Le second acte a été le triomphe des quatre pays du groupe de Visegrad –Hongrie, Pologne, République Tchèque et Slovaquie– et de leur leader,le Hongrois Viktor Orban. L’accord sonne en effet le glas de la solidarité imposée contre laquelle ils se sont battus. Le président du Conseil, le Polonais Donald Tusk leur avait donné raison contre la Commission européenne, petite main de la chancelière dans cette affaire. Il lui ont donné le coup de grâce dans la nuit de jeudi à vendredi. « Il est clair que la relocalisation des migrants ne pourra pas s’effectuer sans l’accord préalable et le consentement des pays concernés. Ainsi la Hongrie restera un pays hongrois et ne deviendra pas un pays de migrants », s’est félicité Viktor Orban.

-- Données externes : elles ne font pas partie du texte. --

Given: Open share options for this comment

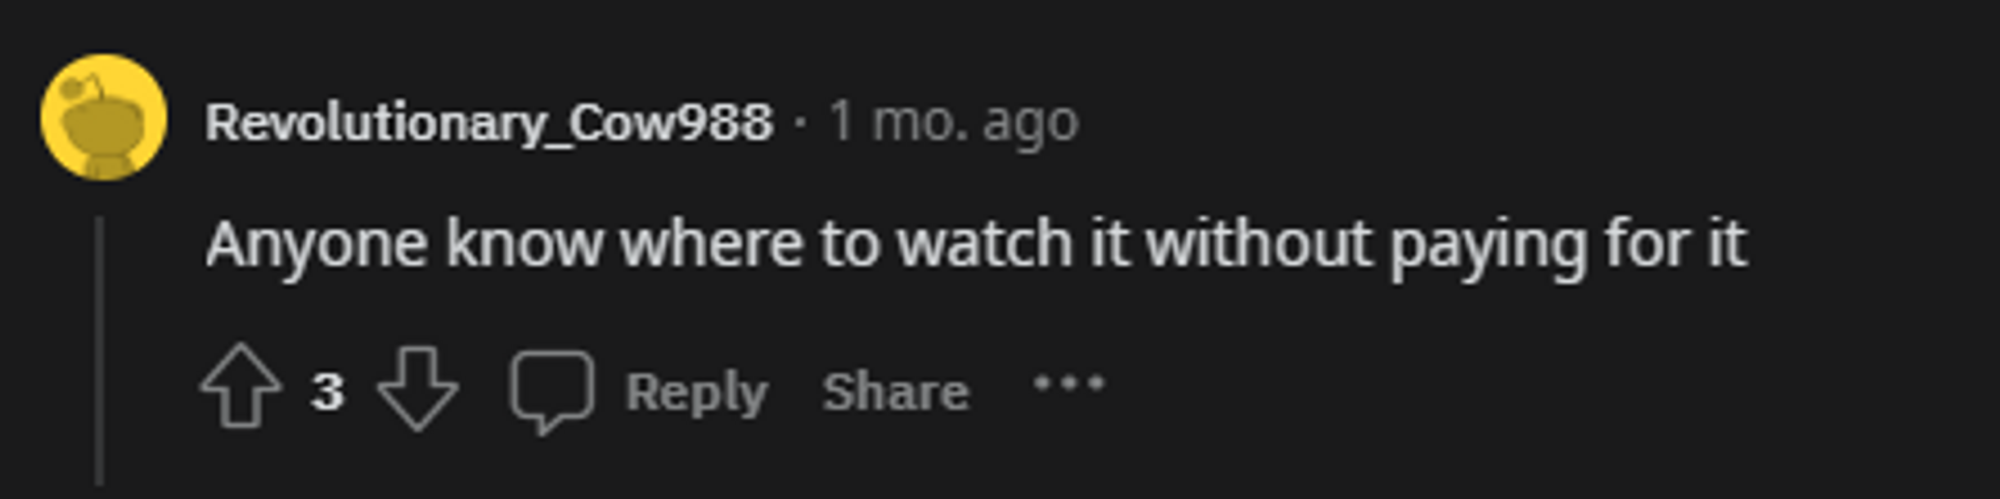Looking at the screenshot, I should [896, 391].
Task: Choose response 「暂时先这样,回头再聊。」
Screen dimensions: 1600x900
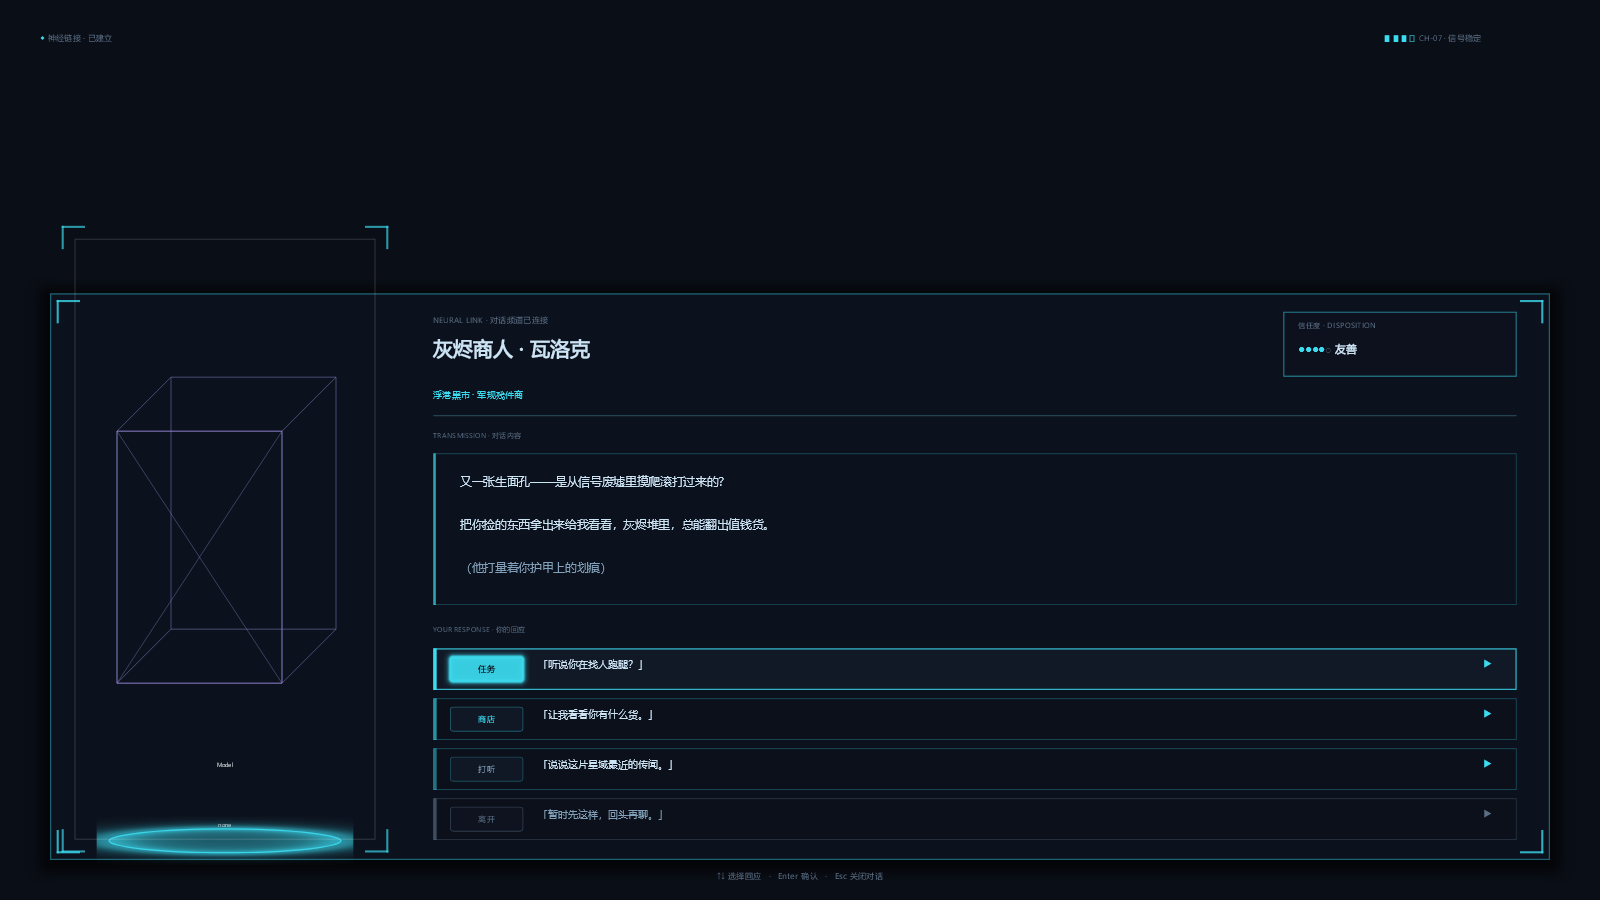Action: click(x=975, y=819)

Le troisième acte a été une pantalonnade. Emmanuel Macron s’est renié avec une lecture toute personnelle de l’accord, ce qui lui a valu un soufflet de l’Italien Giuseppe Conte. Le chef de Etat a affirmé les centres d’accueil devaient être installés dans les pays en première ligne. Faux a lancé l’Italien. « Macron devait être fatigué. Je l’invite à relire l’article 6 des conclusions. Il est nulle part écrit que les centres d’accueil en Europe doivent être dans des pays déterminés », a-t-il souligné. De fait, l’article 6 fait mention de « centres établis dans des Etats membres, uniquement sur une base volontaire ». Le président français a alors annoncé la couleur : la France n’ouvrira pas de centre d’accueil sur son territoire. Cascade de prises de position dans le même sens. Au final, aucun pays n’ouvrira de tels centres. De l’autre côté de la Méditerranée, même refus pour les plates-formes de débarquements. Rideau. L’accord s’est dégonflé comme une baudruche.

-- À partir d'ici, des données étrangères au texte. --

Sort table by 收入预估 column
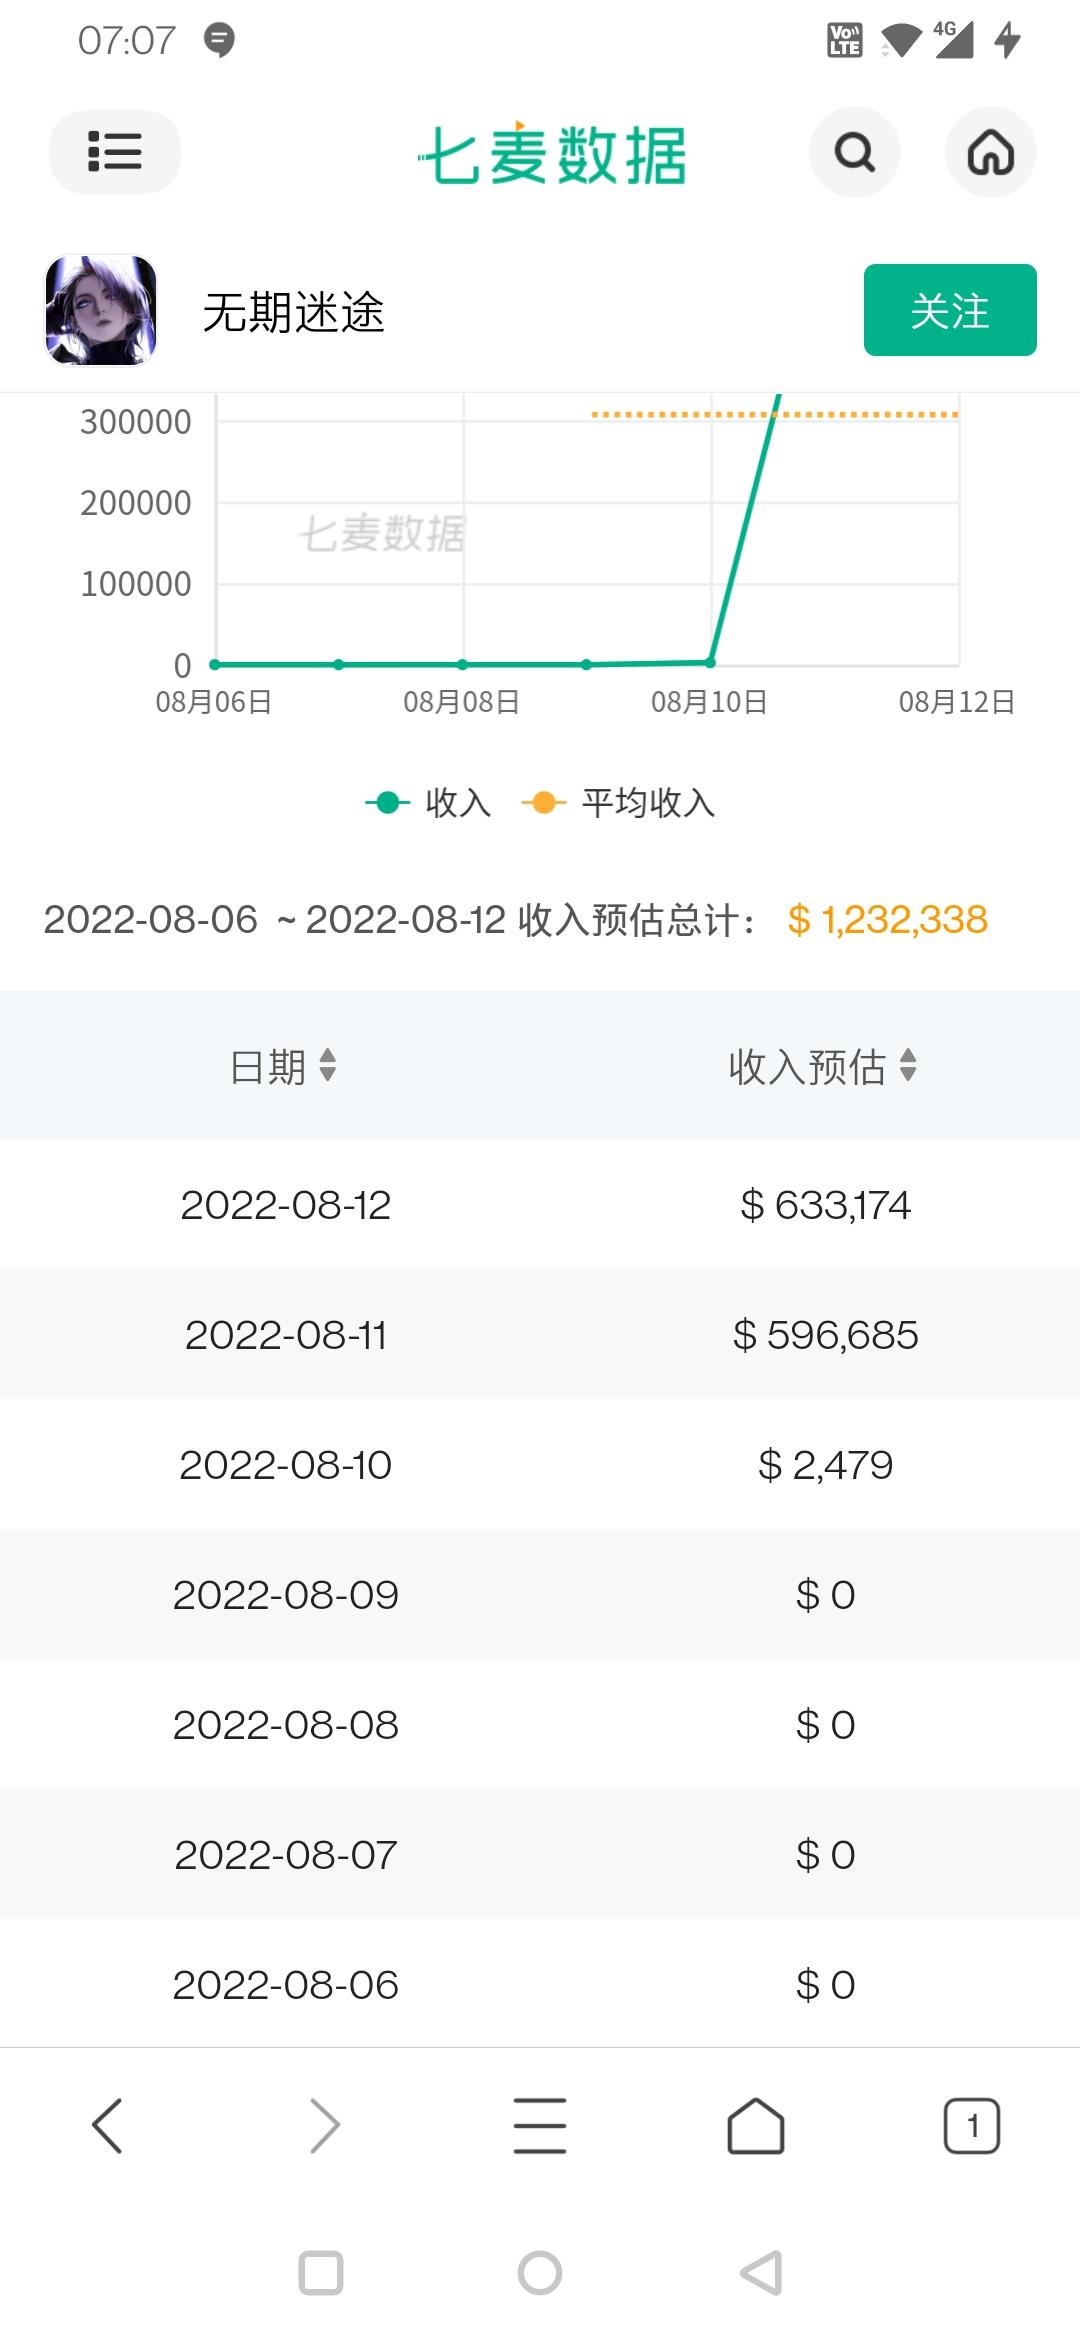The image size is (1080, 2340). coord(822,1066)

Emmanuel Macron aurait pu prendre le rôle de leader abandonné par Angela Merkel, fatiguée par treize années de pouvoir et minée par les dissensions au sein de sa coalition. Le chef de l’Etat aurait pu annoncer que la France, pays Méditerranéen, allait donner l’exemple de la solidarité européenne et ouvrir un centre. Mais il a préféré quitter Bruxelles sur de grandes tirades verbeuses. Pourquoi ? « C’est précisément ce que Salvini voulait », m’a confié un responsable français.
L’épilogue de cette tragi-comédie n’est pas écrit. Matteo Salvini en a toutefois rédigé les premières lignes et il risque d’être tragique avec sa décision de fermer les ports italiens aux navires des ONG pendant tout l’été. « Les ONG verront l’Italie seulement en carte postale », a-t-il fanfaronné. Or l’été est la période des traversées et des drames, car la mer est traîtresse. « Quand les gens ont faim, rien ne les empêchera de tenter de passer », a averti la cheffe de la diplomatie européenne, l’Italienne Federica Mogherini.